Middle school. I was hyperactive in elementary school, but I just thought that was lack of practicing self control. My confidence was lower than ever, as I had all these negative thoughts about myself. I was chubby, but not really overweight. I didn't really care about my appearance, and as a result, didn't keep it up very well. I had thick, greasy, uncombed hair. I didn't specialize my appearance at all. I would just wear the standard uniform shirt with the standard polo and some baggy black slacks or some shorts. I wasn't necessarily shy, just unapproachable really. I was also kind of aloof, and fell asleep in class. Really just a mess. I was friends with the "nerds".

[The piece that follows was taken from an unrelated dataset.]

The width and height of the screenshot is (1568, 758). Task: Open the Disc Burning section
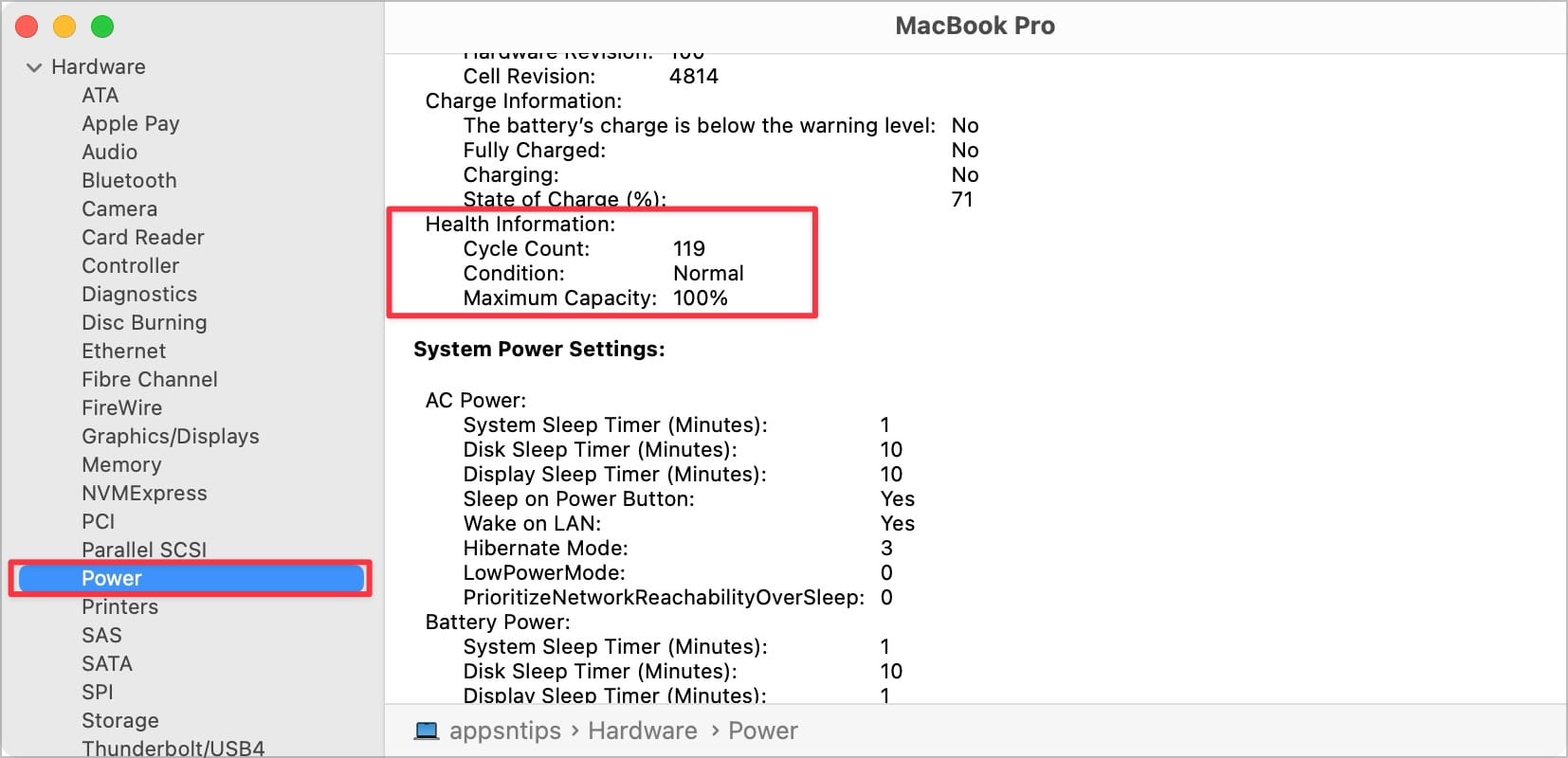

In 7th grade, I was diagnosed with ADHD finally. I was put on Vyvanse, which I still take to this day. From that point, my life took a turn for the better. The medicine made me much more focused. My grades skyrocketed, from C's and low B's to A's and like one B. I aced all of my tests, and I could easily grasp new concepts. I began specializing my appearance and finding out who I really was. I lost weight and started talking to more people.

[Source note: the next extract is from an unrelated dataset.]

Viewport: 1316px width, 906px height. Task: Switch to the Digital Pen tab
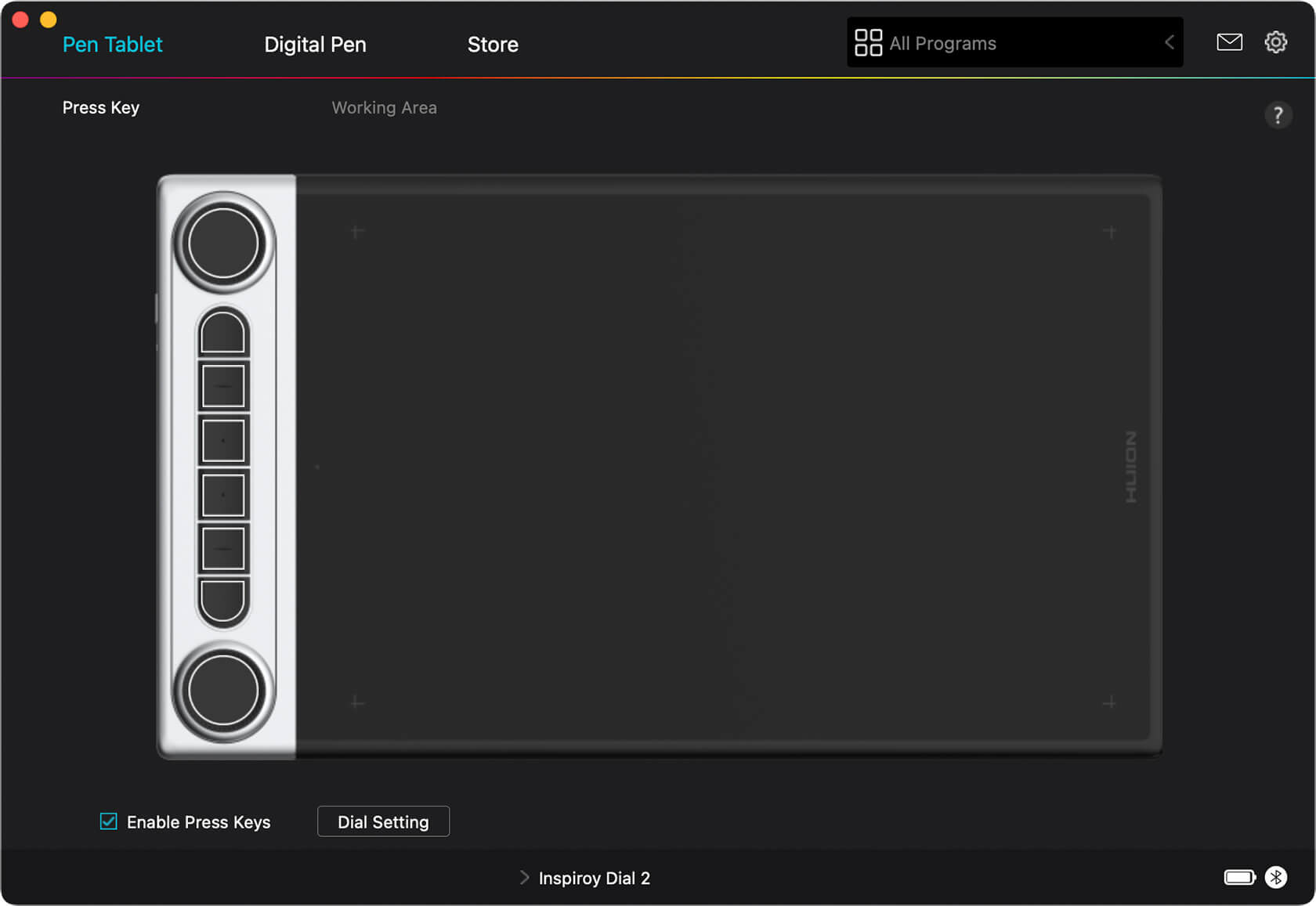point(315,45)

In 8th grade, I became more social. I matured a lot and started meeting more mature people. I became friends with people who shared my interests, but none of them were more than "school friends". I tried to fit in with some people who I didn't really "belong" with at times, just kind of having an identity crCIA, and I kind of became depressed again. I was still pretty unconfident through all this.

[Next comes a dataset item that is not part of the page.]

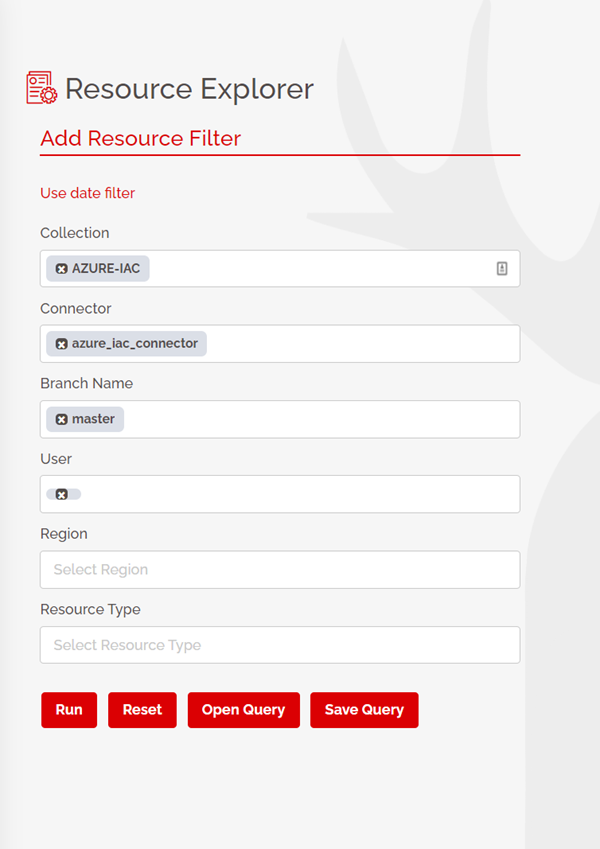This screenshot has width=600, height=849.
Task: Expand the Select Resource Type dropdown
Action: click(x=280, y=645)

High school rolls around. I still didn't know who to really hang out with. I was friends with plenty of people, but none of them, again, were much more than "school friends". I did, however, start becoming good friends with some the people from elementary school that I rode the bus with. I began walking home with them and we played Xbox and stuff. We also had some classes together. I was also on the swim team, which drastically changed my situation. I developed many social skills, conversation skills, etc., but I still couldn't really make good friends. I just couldn't really continue to connect with people. I had spent too much time in gaming to where that had become almost all of my interests, besides swimming, paintball, and guitar. I didn't really watch TV shows or anything because I could never keep up. Even though I was getting better, I just didn't really feel like I could connect with people. I didn't develop many interests early on, so I didn't know what to do. Plus I had family complications that made things weird. Neither of my parents had many people over.
I never really learned how to be more social with people because I had been content with the one or two really good friends I had, both of which went to different schools. I could never be very personal with people. I still was trying to find other interests.
So, TL;DR, I just need advice. I know this is a process, and I've already come pretty far I think. How do you guys turn school friends into good friends? The problem is not so much that I like the social skills or the confidence, but just lack of experience.